WHAT TO WORK ON → Search the records for the line with "1456x827 pixels.". Output that line and each line after it, exactly, and stop at the end; omit pictures.

DATA TO USE START

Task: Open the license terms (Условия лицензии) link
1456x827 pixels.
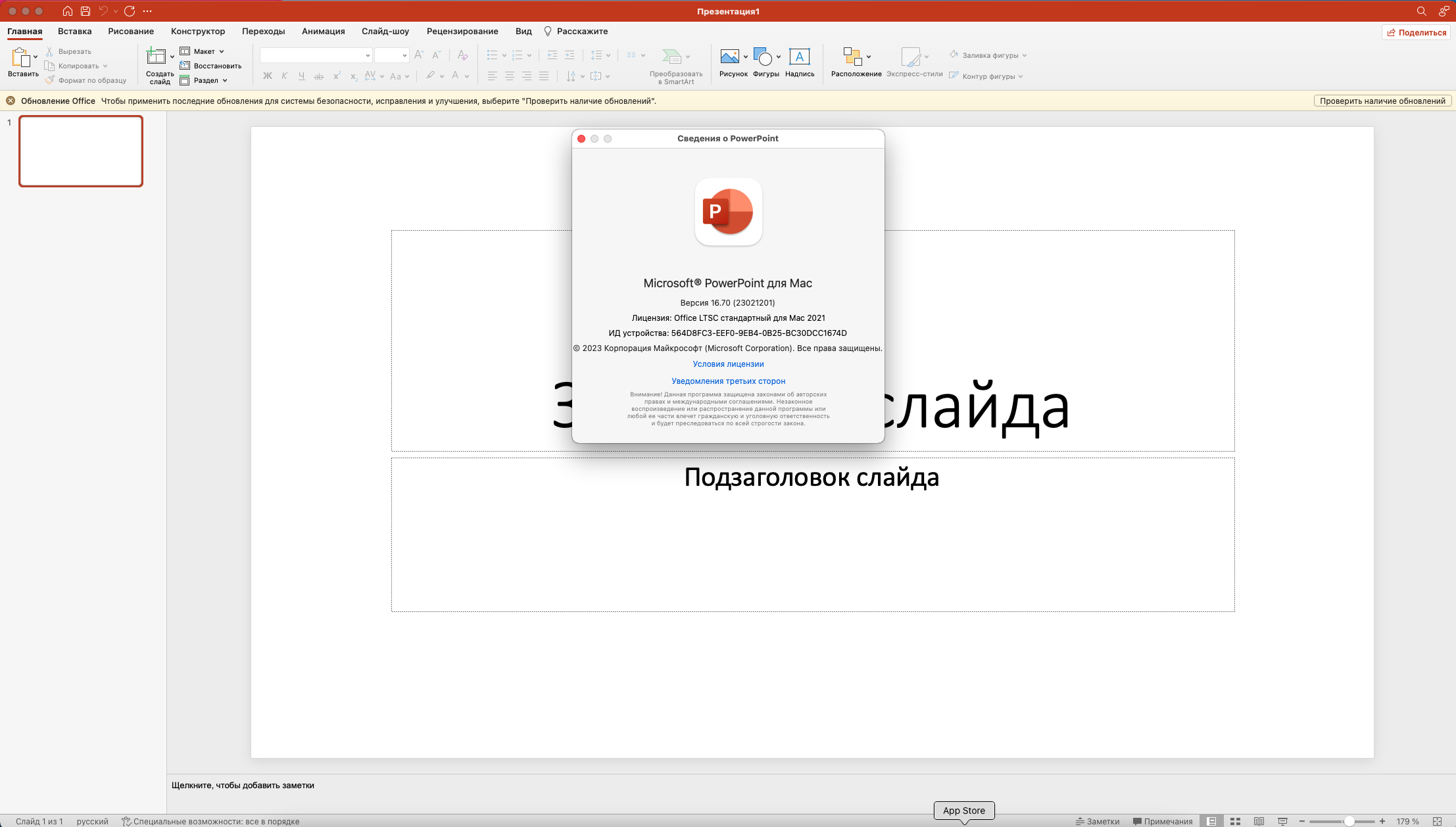Action: (x=728, y=364)
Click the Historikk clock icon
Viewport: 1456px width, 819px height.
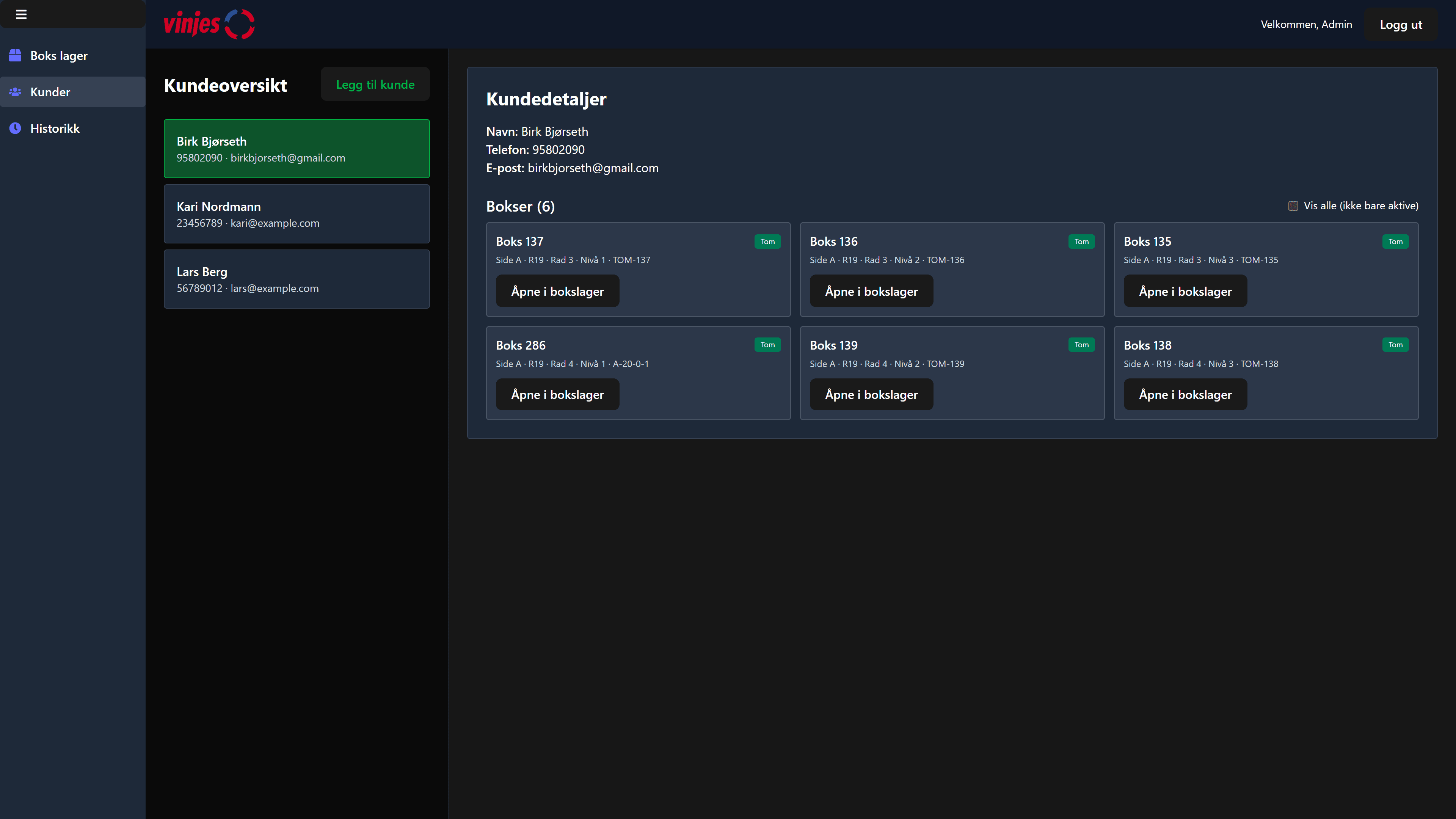[x=15, y=128]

DATA TO USE END

RESULT OF THE TASK →
1456x827 pixels.
Action: (x=728, y=364)
Click the Historikk clock icon
Viewport: 1456px width, 819px height.
[x=15, y=128]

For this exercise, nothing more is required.